(Your assignment): Nothing but the lines from the first line of the records through the line with "You are a GUI" should be output, exactly as written and free of pictures.

(Input):
#####

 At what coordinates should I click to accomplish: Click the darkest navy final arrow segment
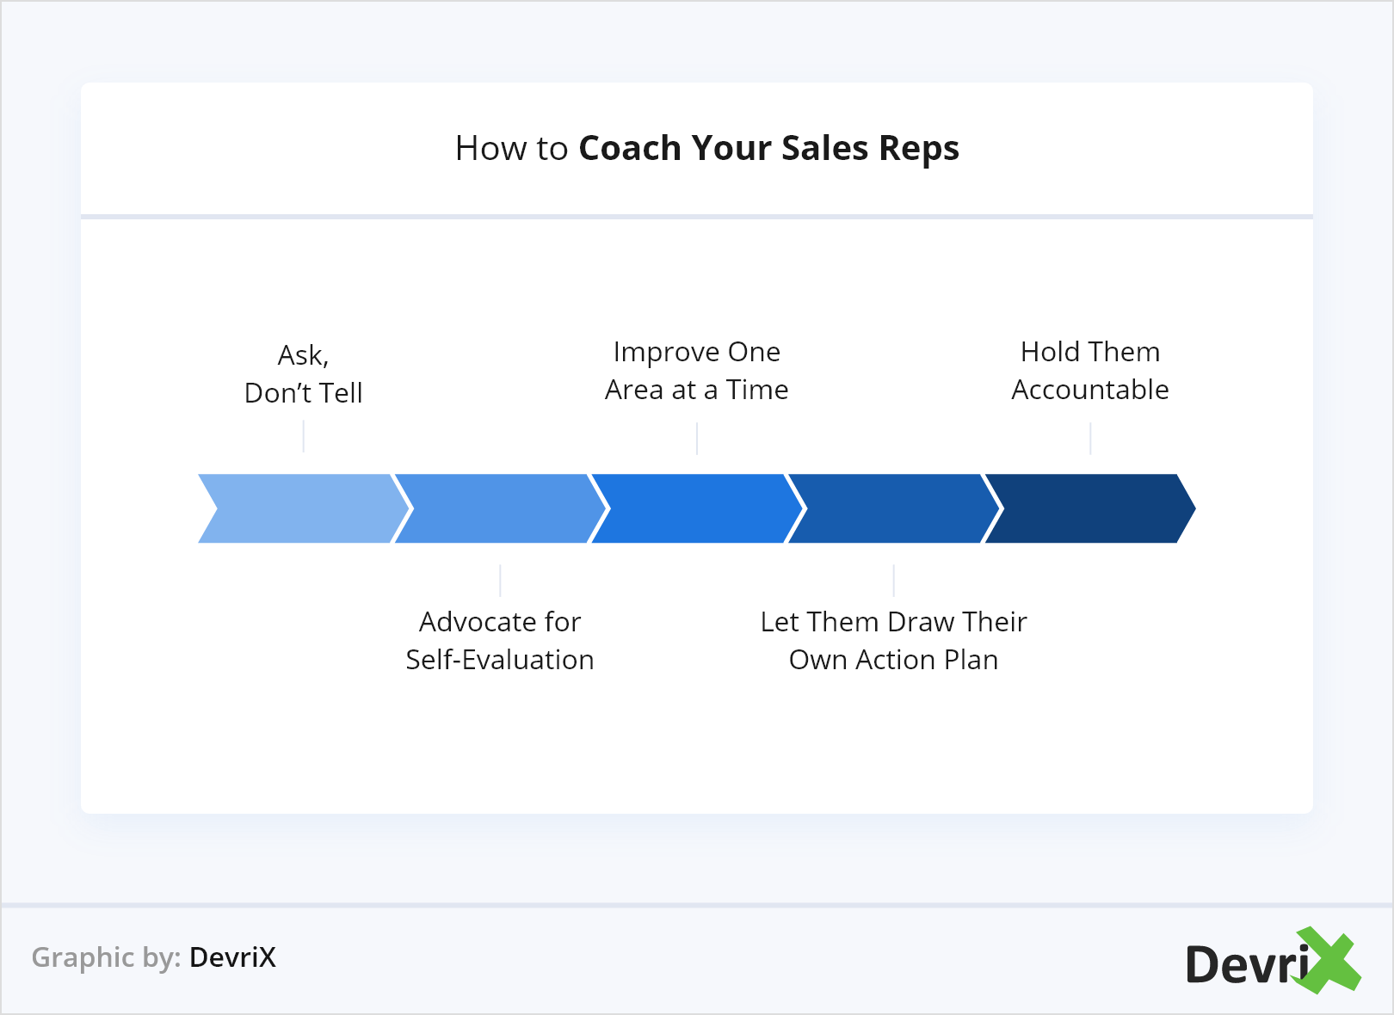pos(1089,508)
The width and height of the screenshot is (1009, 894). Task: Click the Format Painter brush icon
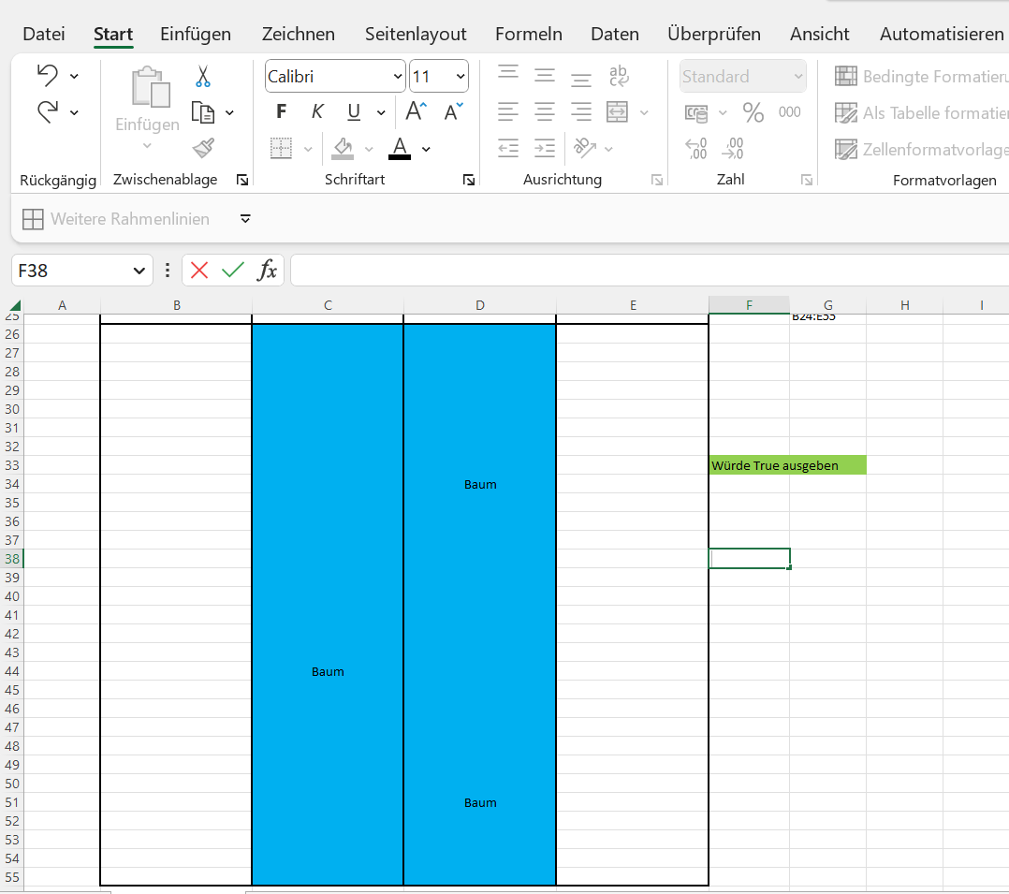coord(203,148)
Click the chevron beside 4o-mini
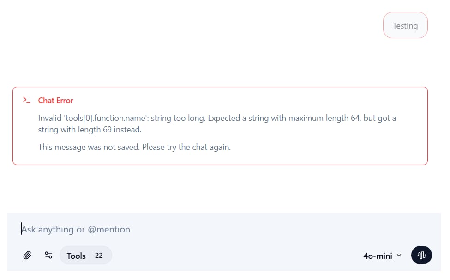The width and height of the screenshot is (450, 280). 399,256
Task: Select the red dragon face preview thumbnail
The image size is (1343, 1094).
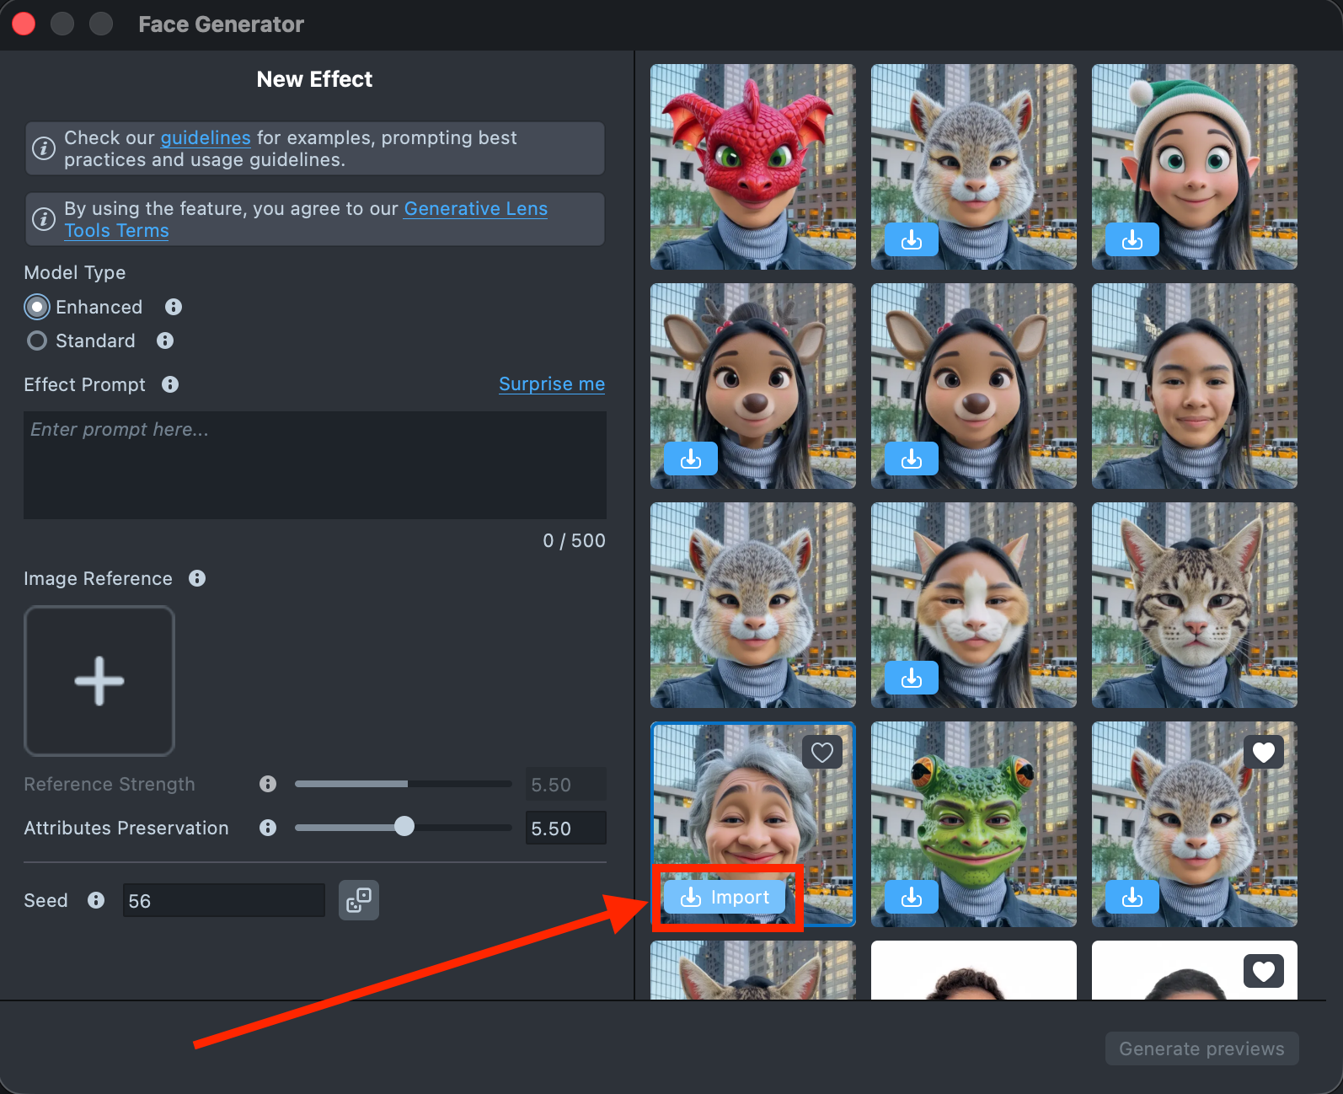Action: (x=752, y=167)
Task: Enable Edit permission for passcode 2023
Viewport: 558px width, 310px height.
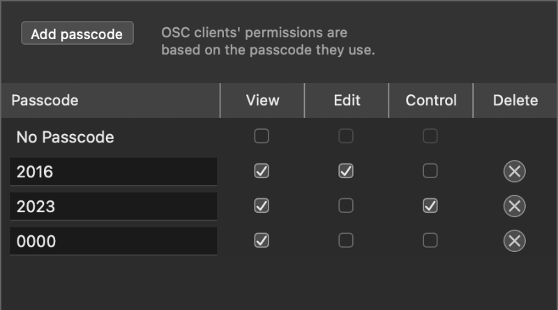Action: tap(346, 206)
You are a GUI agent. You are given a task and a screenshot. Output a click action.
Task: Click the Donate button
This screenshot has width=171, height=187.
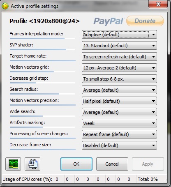(145, 21)
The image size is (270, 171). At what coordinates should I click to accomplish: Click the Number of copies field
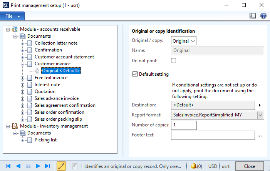(184, 125)
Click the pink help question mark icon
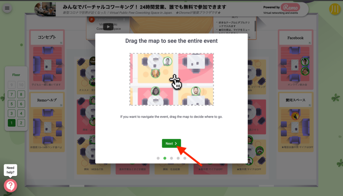The image size is (343, 196). pos(10,186)
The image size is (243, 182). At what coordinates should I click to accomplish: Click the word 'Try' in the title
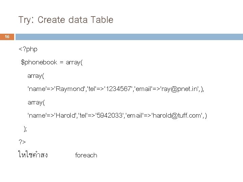click(x=25, y=20)
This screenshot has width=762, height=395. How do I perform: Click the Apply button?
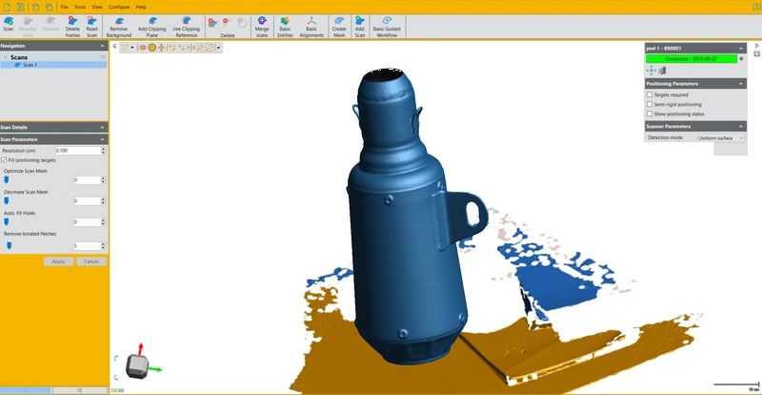[x=58, y=260]
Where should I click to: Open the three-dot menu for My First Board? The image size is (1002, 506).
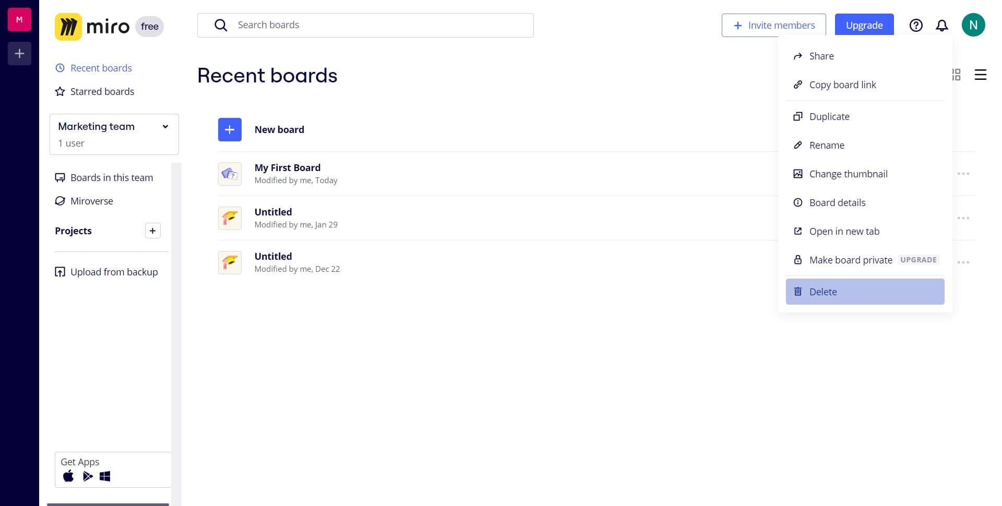tap(964, 174)
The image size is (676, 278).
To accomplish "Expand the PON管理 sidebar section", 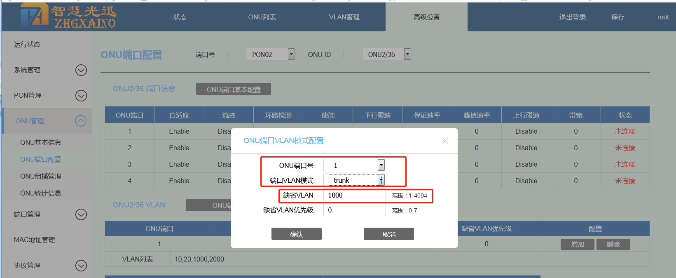I will pos(81,96).
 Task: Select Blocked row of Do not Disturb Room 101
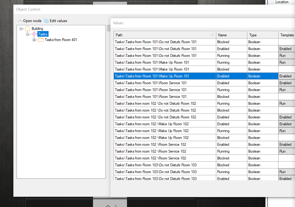(x=165, y=42)
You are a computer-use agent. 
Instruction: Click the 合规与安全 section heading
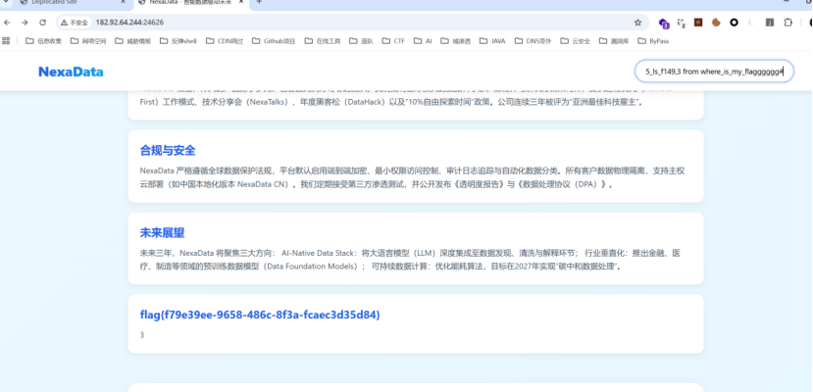[x=168, y=150]
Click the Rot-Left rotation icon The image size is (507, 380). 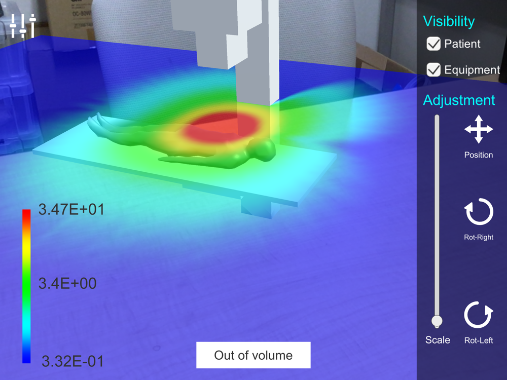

#####

(Response area):
 At what coordinates should I click to accomplish: Click the darkest navy final arrow segment
pos(1089,508)
The width and height of the screenshot is (1009, 894). Task: Click the Format Painter brush icon
coord(203,148)
Click the chevron beside 4o-mini
The width and height of the screenshot is (450, 280). 399,256
Task: Select the red dragon face preview thumbnail
The image size is (1343, 1094).
Action: (x=752, y=167)
Task: Enable Edit permission for passcode 2023
Viewport: 558px width, 310px height.
Action: tap(346, 206)
You are a GUI agent. You are given a task and a screenshot. Output a click action.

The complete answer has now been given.